O Japão vem implementando a cooperação econômica com o Brasil segundo três modalidades básicas:
Cooperação financeira com ônus por meio de financiamento para infra-estrutura ambiental e saneamento;
Cooperação técnica para formação de pessoal por meio da transferência de tecnologia com envio de especialistas e realização de cursos no Japão;
Cooperação por meio da assistência a projetos comunitários e de segurança humana, doando recursos a projetos apresentados por ONGs e entidades filantrópicas.
O Japão é um dos principais doadores ao Brasil:
Em 2004, cerca de 30% do valor recebido em cooperação bilateral eram provenientes da cooperação econômica com o Japão, colocando-o em segundo lugar, atrás apenas da Alemanha;
Em 2004, na área de cooperação técnica, o Japão ficou em terceiro lugar, atrás da Alemanha e França;
Apenas o Japão e a Alemanha estão fazendo novos empréstimos bilaterais ao Brasil, apenas o Japão tem saldo positivo em empréstimos, descontado o valor da devolução com o valor do empréstimo;
Na cooperação bilateral do Japão, o Brasil está em 25 o. lugar, sendo o 3 o. maior beneficiário na América Latina (2004):
Na área de cooperação técnica, o Brasil está em 11 o. lugar no mundo e 1 o. na América Latina;
Na área de cooperação financeira com ônus, o Brasil está em 18 o. lugar no mundo e 2 o. na América Latina, atrás do Peru.
(1) Quadro geral
Vislumbrando a possibilidade de o Brasil se tornar um país credor, promover o apoio conjunto a terceiros países (cooperação triangular) através do Programa de Parceria Japão-Brasil (JBPP);
Implementar a cooperação centrada em 6 áreas fundamentais:
a) ambiental: preservação da Floresta Amazônica, prevenção da expansão da poluição nas metrópoles, intensificação do monitoramento ambiental, etc.;
b) industrial: incrementar a produtividade industrial, aprimorar a indústria local e a exploração de recursos minerais, etc.;
c) agricultura: construir a infra-estrutura básica no campo, promover a exploração agrícola sustentável, incrementar a técnica de produção agrícola de forma a ganhar competitividade global, etc.;
d) saúde: aperfeiçoar a saúde básica para a comunidade local, melhorar o acesso da população carente ao atendimento médico etc.;
e) assuntos relativos a problemas sociais e desenvolvimento social: melhorar a segurança pública, que se tornou um problema social, difundir a educação básica, etc.;
f) assistência à cooperação triangular Sul-Sul: cooperação na América Latina, países africanos de língua portuguesa, etc..
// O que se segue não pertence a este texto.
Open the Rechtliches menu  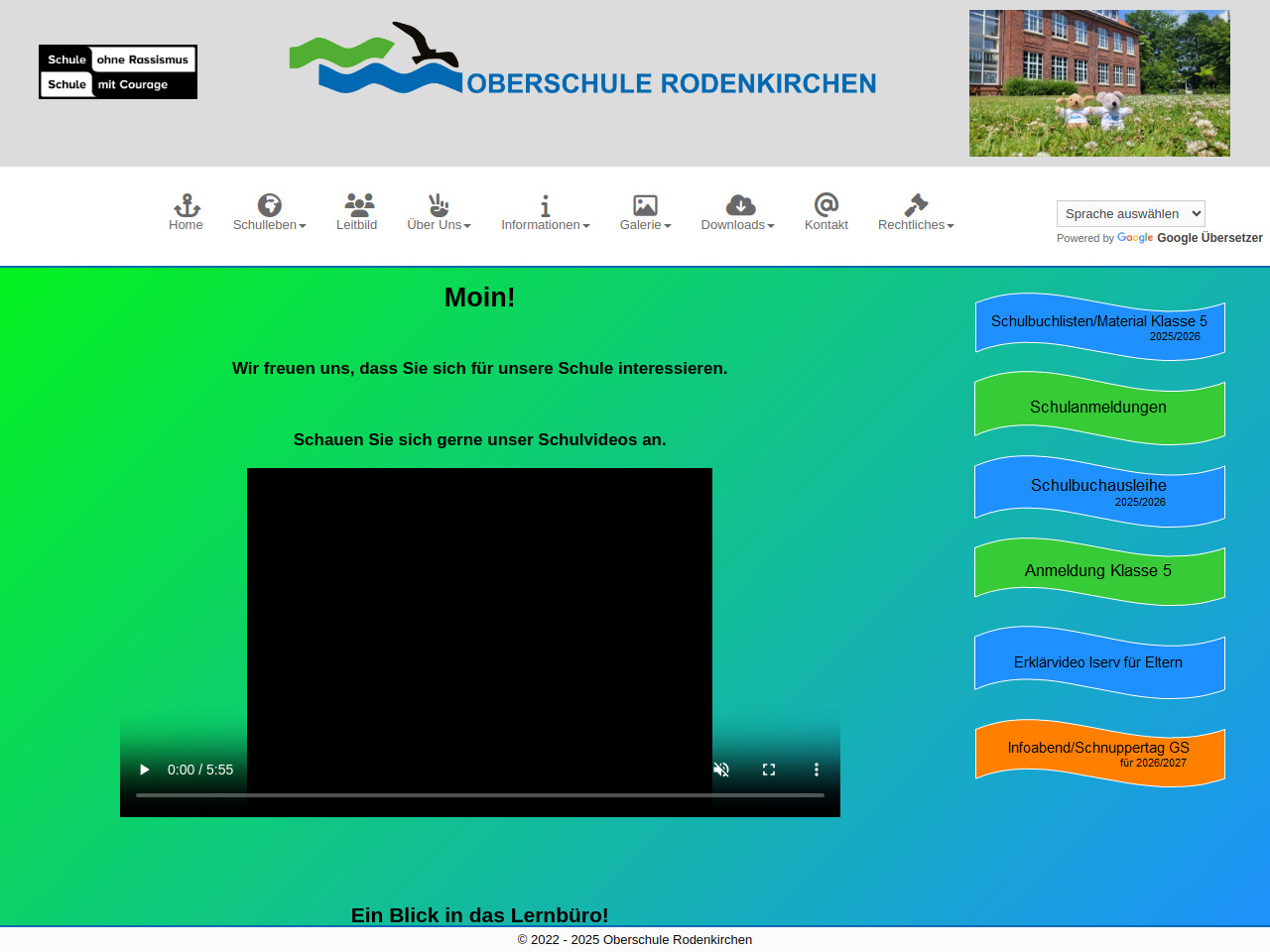point(915,212)
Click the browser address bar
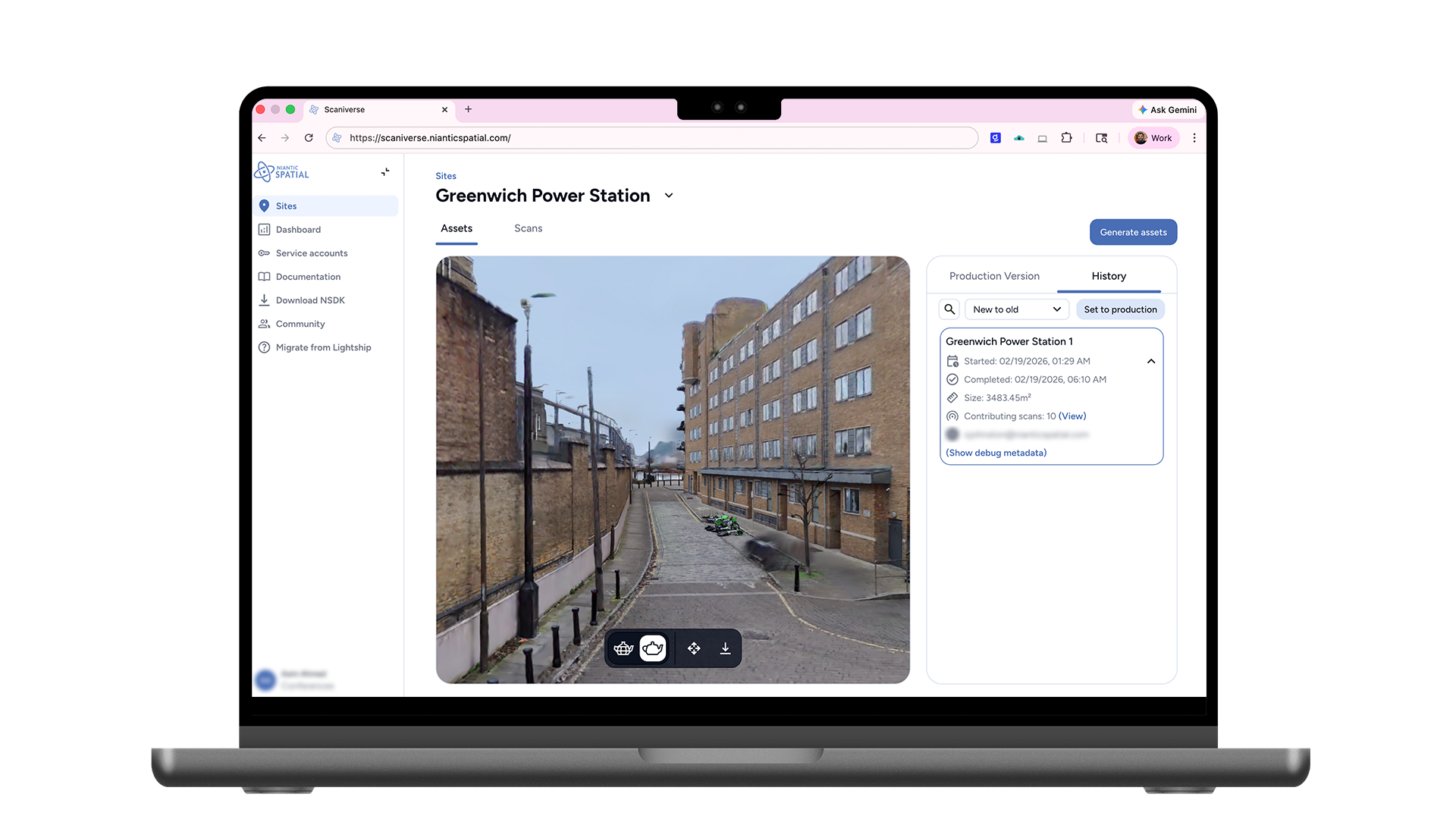The height and width of the screenshot is (819, 1456). pos(652,138)
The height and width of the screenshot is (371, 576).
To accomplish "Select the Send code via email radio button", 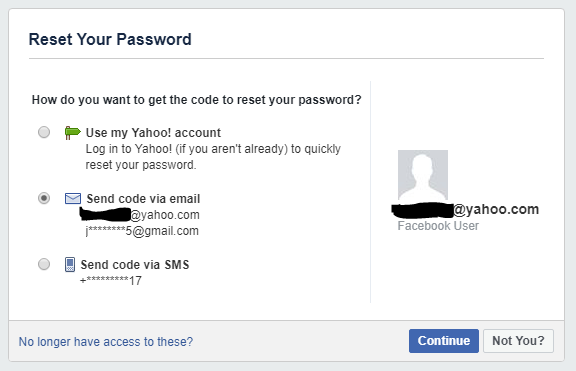I will [44, 198].
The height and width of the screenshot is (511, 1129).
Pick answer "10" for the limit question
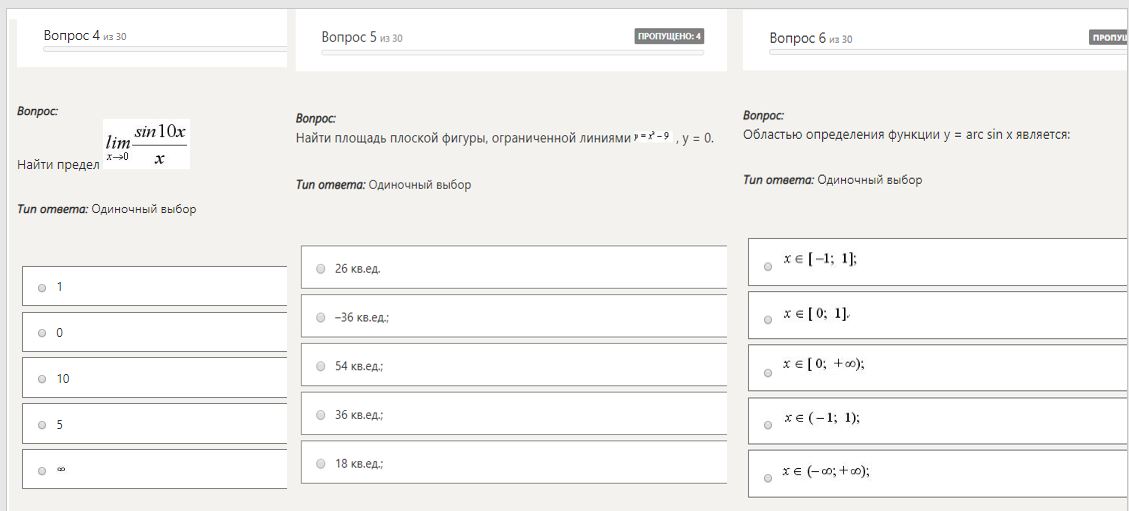tap(42, 379)
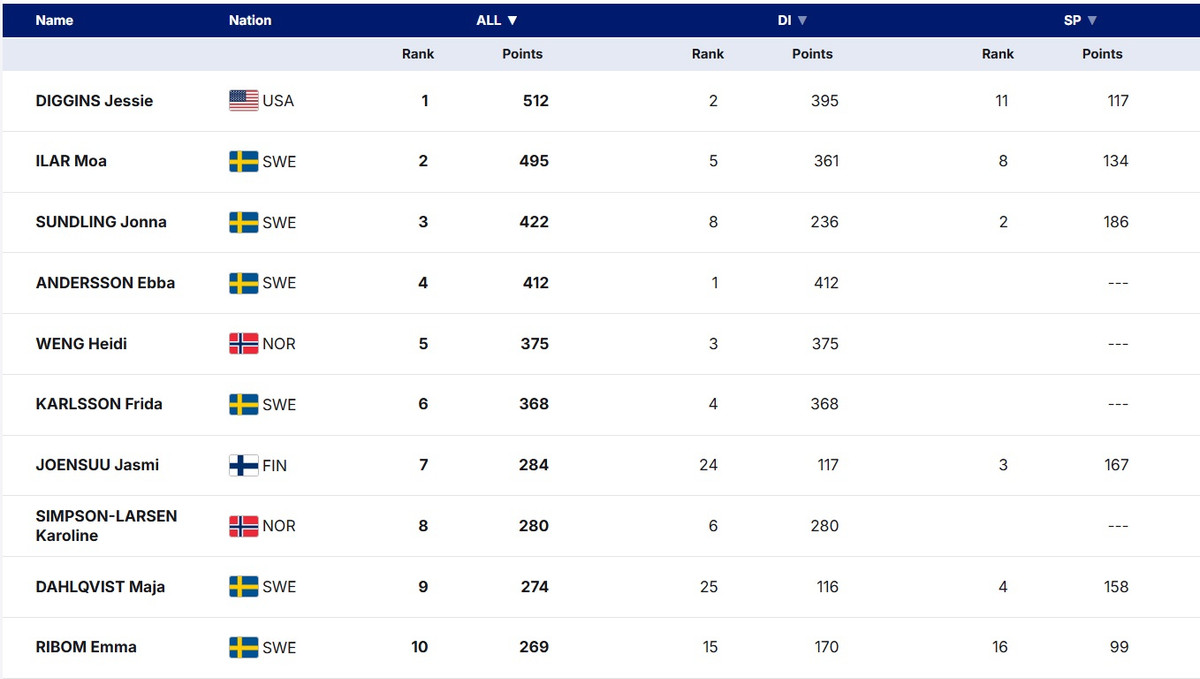Click the Swedish flag beside Maja Dahlqvist
The height and width of the screenshot is (679, 1200).
pos(243,587)
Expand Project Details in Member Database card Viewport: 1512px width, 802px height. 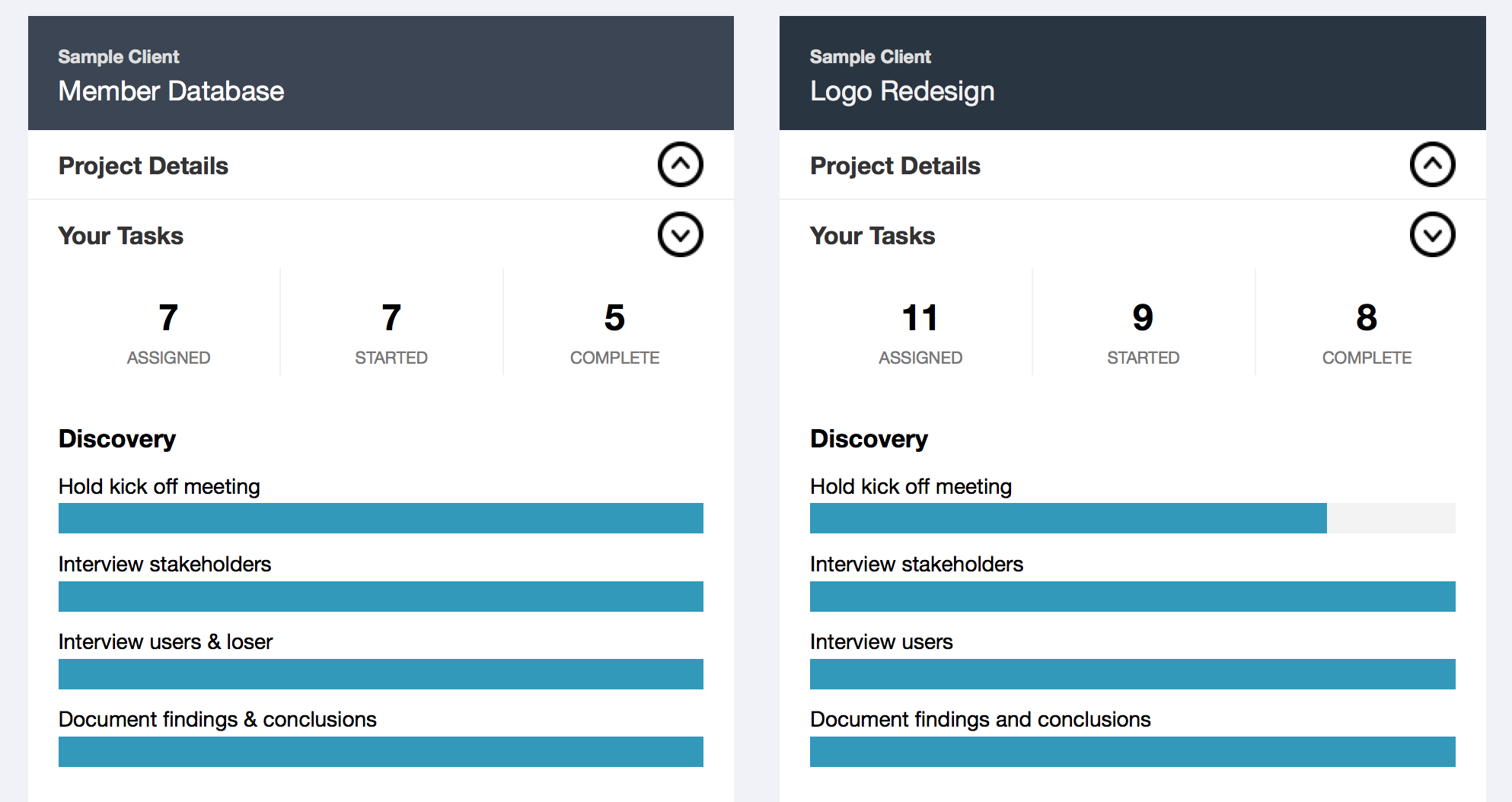coord(680,164)
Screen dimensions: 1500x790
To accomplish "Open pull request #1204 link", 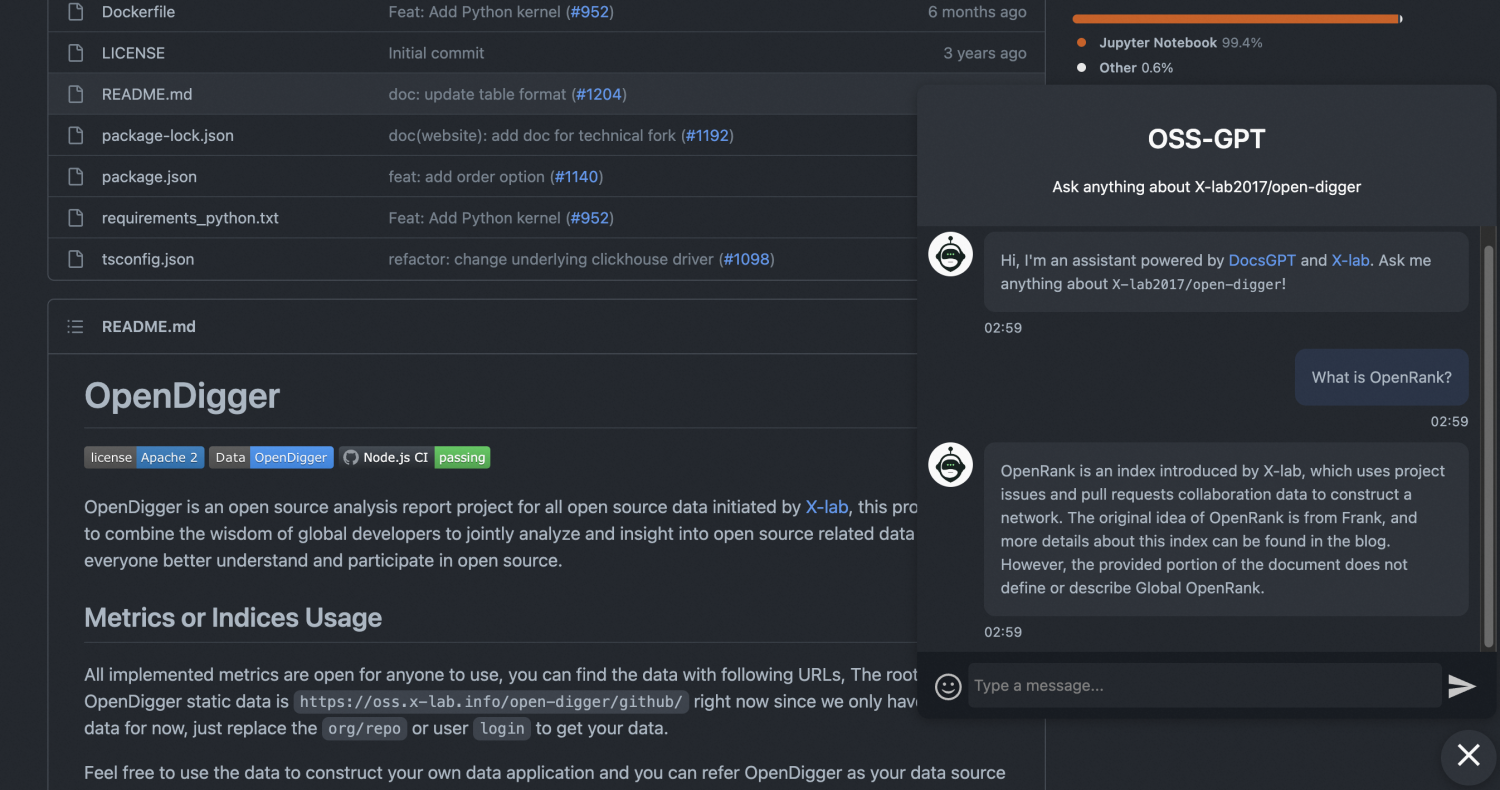I will [x=600, y=94].
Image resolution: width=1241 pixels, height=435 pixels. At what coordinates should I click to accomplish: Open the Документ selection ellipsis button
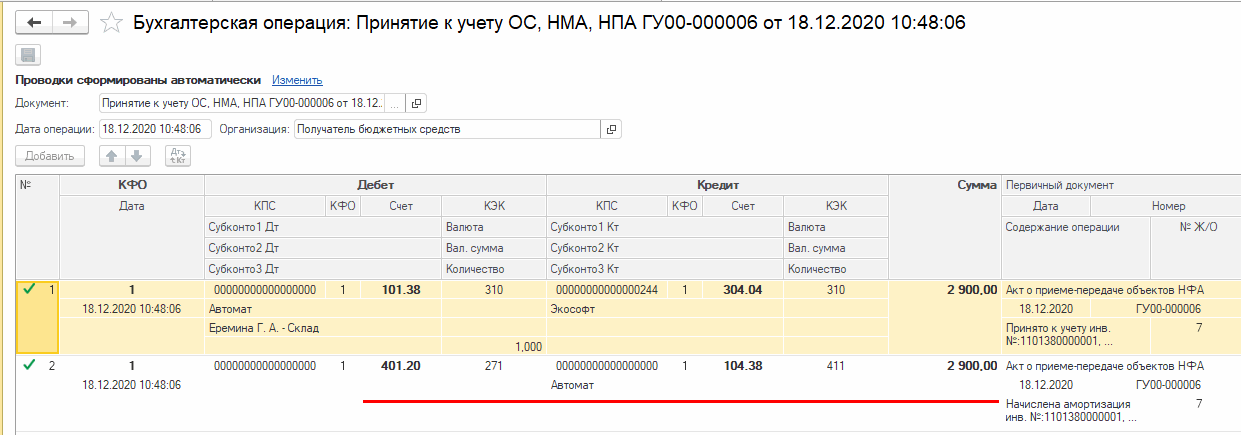pyautogui.click(x=396, y=103)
O intercâmbio de especialistas japoneses e bolsistas brasileiros totalizou cerca de 14 mil pessoas, desde o estabelecimento do Acordo Básico de Cooperação Técnica Japão-Brasil em 1970 até o ano de 2004.
(1) Quadro geral
Em função da grande queda do câmbio à época da eleição presidencial de 2002, o Brasil passou de país de médio desenvolvimento para país de média renda, mas em 2007 existem perspectivas de recuperar a posição de país de médio desenvolvimento;
Para os países de médio desenvolvimento, este tipo de cooperação é limitado a 4 áreas de atuação, a saber: financiamento da construção da infra-estrutura ambiental, formação de recursos humanos, medidas em caso de terremoto e diminuição da pobreza;
Tomando como base os acordos firmados entre governos, o total dos empréstimos soma cerca de 326,6 bilhões de ienes.
Modalidade implementada a partir de 1999;
Assistência focada nas áreas básicas de educação e saúde, entre outras, para que a população carente possa usufruir diretamente dos benefícios;
O alvo desta assistência é a construção ou reforma de estabelecimentos, provisão de equipamentos etc., tendo como característica a assistência direta a ONGs e entidades públicas regionais brasileiras, o teto da quantia concedida por projeto é de cerca de 100 mil dólares.